The basic cause was found to be a broken tyre on the carriage just behind the locomotive, but that failure was worsened by the poor braking system fitted to the train. When a passenger warned the fireman of the problem, by waving from the carriage window, it was still being pulled along intact along the rails. However, the driver braked immediately, before the brake at the rear of the train in the guards van could be applied. The engine brake caused the failed carriage to be crushed, and the carriages behind derailed near the Oxford Canal. There were 34 deaths and 69 seriously injured in the carriages which fell from the bridge over the canal.

Inquiry

The inquiry that followed established the root causes very quickly. The tyre was on an old carriage and was of an obsolete design. The fracture started at a rivet hole, possibly by metal fatigue, although it was not recognised as such by the Inquiry. The weather was very cold that day, with snow blanketing the fields and very low freezing temperatures, another factor that hastened the tyre failure. The Railway Inspectorate recommended that the railway companies adopt Mansell wheels, a type of wooden composite wheel, as the design had a better safety record than the alternatives. There had been a long history of failed wheels involved in serious accidents, especially in the previous decade. The problem of broken wheels was not resolved until cast steel monobloc wheels were introduced.

The disaster led to a reappraisal of braking methods and systems, and the eventual fitting of continuous automatic brakes to trains, using either the Westinghouse air brake or a vacuum brake.

The Inspectorate was also critical of the communication method between the locomotive and the rest of the train using an external cord and gong, suggesting that a telegraphic method be adopted instead.

Inquest

An inquest was opened on 26 December 1874 using the manor house at Hampton Gay; the 26 bodies found at the scene were laid out in two rows in a large paper store in the paper mill for the court to view and seek formal identification and the wreckage was also examined.

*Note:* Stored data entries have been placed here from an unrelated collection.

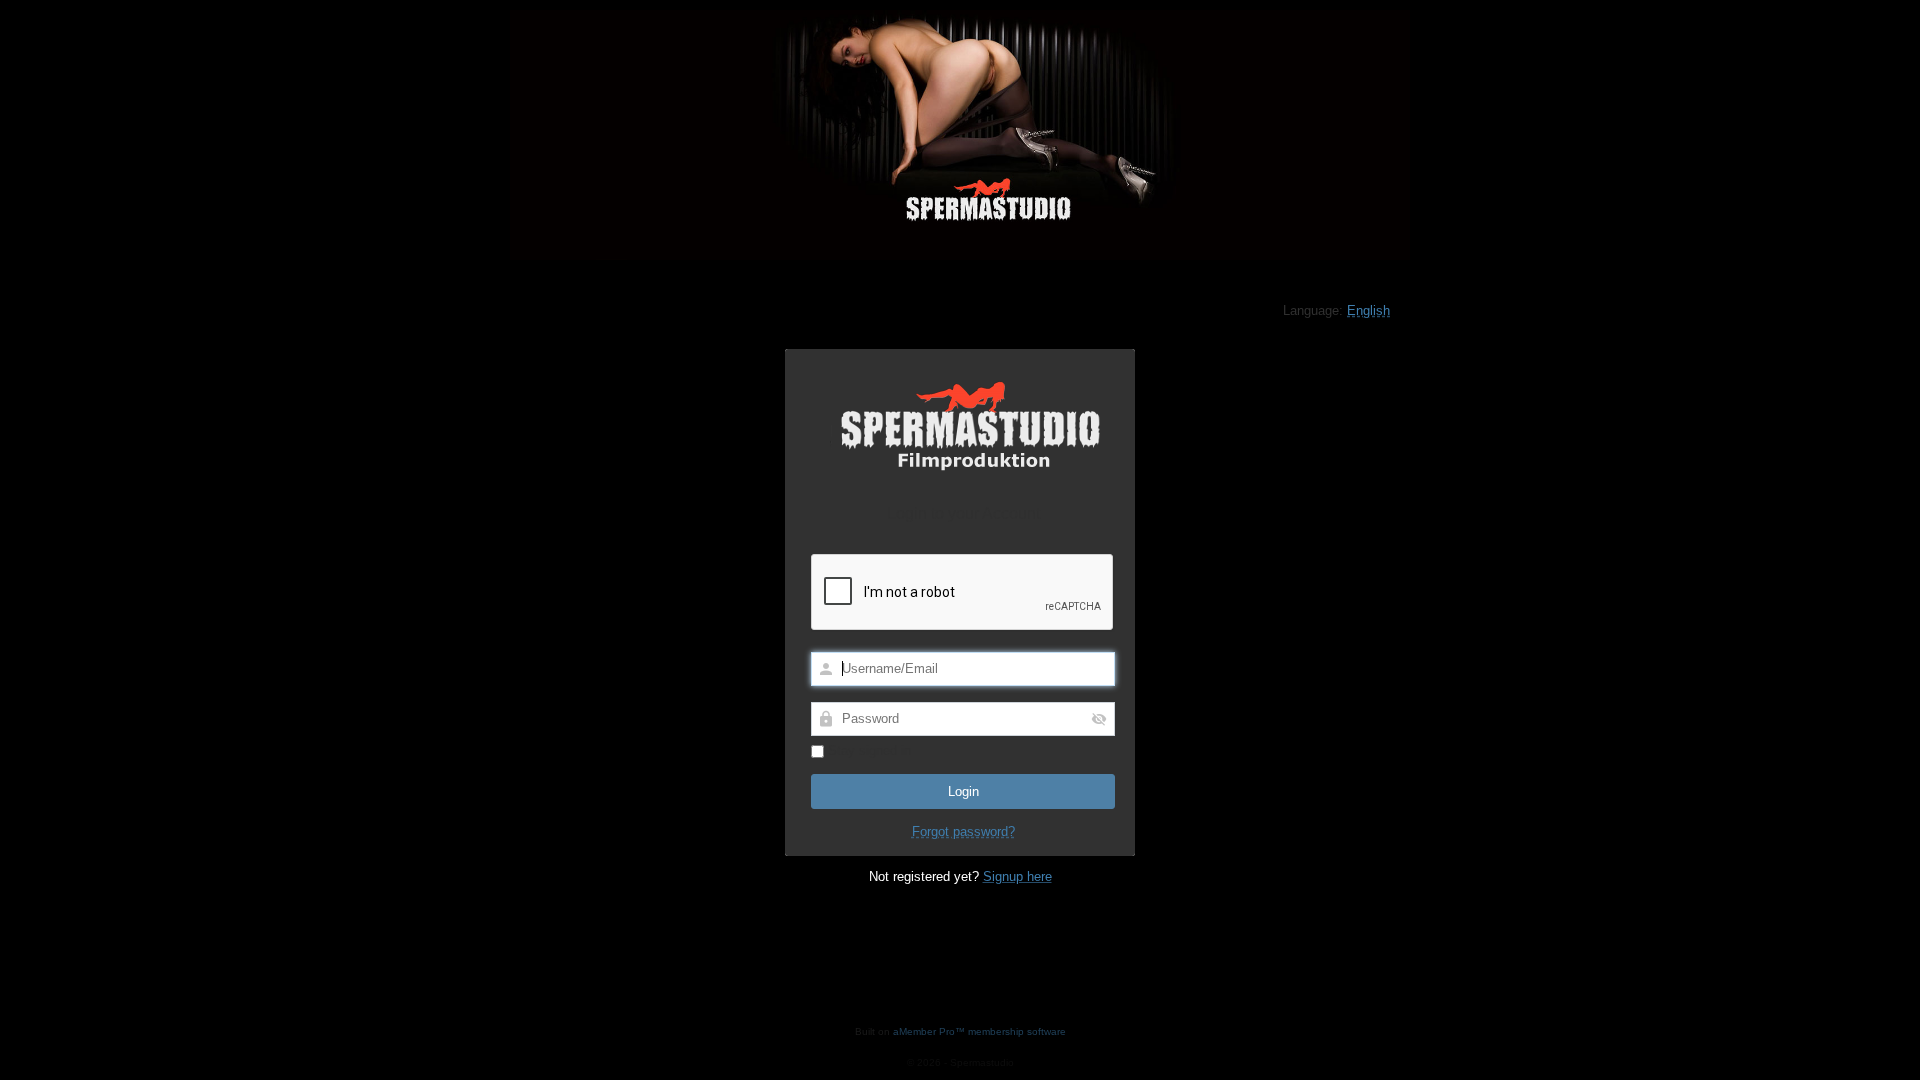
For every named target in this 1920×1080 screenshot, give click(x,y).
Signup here (1017, 876)
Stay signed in (867, 750)
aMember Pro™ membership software (979, 1031)
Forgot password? (963, 831)
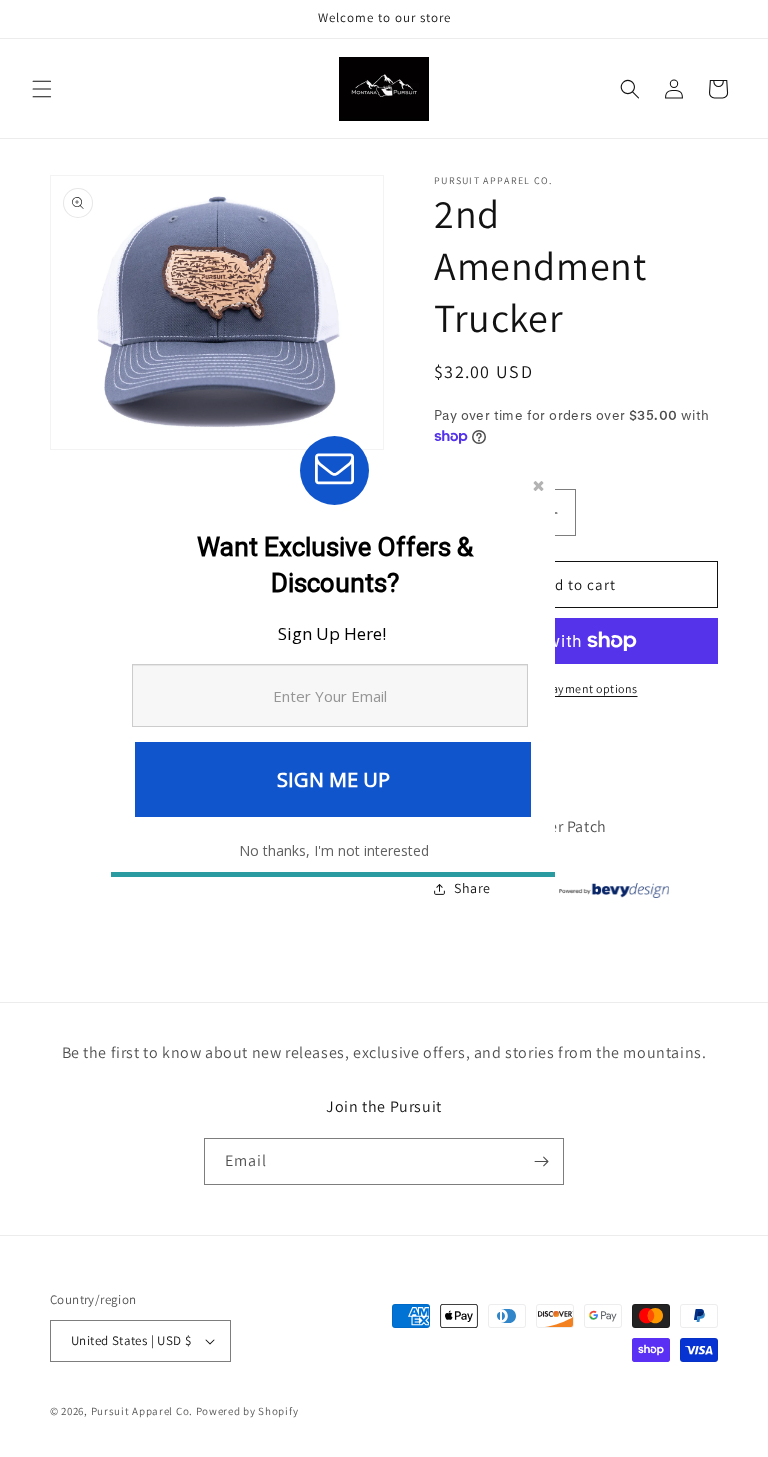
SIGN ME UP (333, 779)
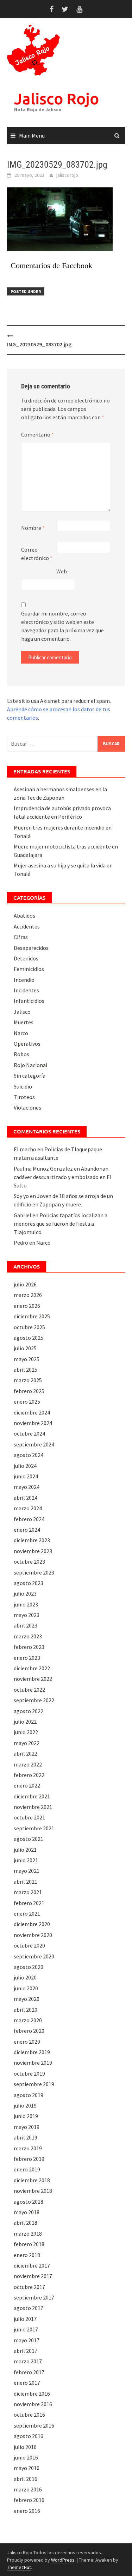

The coronor and jury decided to re-convene in Oxford and permission was given to move the wreckage but only one carriage would be moved to Oxford for further investigation and examination.

The following week the coroner returned to Hampton Gay to further identify bodies and also those which had been kept in the third class waiting room at the Oxford Railway Station and one at Radcliffe Infirmary.